BEGIN

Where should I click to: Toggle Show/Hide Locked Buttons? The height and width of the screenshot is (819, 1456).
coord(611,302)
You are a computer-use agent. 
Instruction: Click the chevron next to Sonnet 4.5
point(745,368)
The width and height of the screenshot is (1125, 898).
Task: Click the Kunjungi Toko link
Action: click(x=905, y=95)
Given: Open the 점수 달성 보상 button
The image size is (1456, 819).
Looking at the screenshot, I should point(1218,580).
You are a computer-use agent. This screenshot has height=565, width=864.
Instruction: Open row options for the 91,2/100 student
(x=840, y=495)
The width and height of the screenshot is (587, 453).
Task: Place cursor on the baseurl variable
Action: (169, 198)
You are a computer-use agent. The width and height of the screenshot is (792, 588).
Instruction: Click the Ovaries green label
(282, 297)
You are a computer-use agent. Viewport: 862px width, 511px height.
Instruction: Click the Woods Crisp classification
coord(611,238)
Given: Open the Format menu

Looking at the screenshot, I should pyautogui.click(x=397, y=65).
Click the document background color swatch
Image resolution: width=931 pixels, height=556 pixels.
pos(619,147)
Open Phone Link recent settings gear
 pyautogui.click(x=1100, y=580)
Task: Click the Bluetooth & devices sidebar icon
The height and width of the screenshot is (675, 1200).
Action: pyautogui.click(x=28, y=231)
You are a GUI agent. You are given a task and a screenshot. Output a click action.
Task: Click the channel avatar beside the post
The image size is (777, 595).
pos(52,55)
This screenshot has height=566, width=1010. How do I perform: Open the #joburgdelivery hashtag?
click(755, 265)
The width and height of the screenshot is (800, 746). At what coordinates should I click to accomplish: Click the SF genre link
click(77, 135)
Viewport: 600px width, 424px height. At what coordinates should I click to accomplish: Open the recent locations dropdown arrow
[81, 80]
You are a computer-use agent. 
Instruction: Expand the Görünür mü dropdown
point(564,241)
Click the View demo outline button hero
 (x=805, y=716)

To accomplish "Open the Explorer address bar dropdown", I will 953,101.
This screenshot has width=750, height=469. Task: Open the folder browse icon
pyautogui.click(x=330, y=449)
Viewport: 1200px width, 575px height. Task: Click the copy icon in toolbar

END

In the listing above, count each line that holds the string "agent". Give the number only.

> _Task answer_
6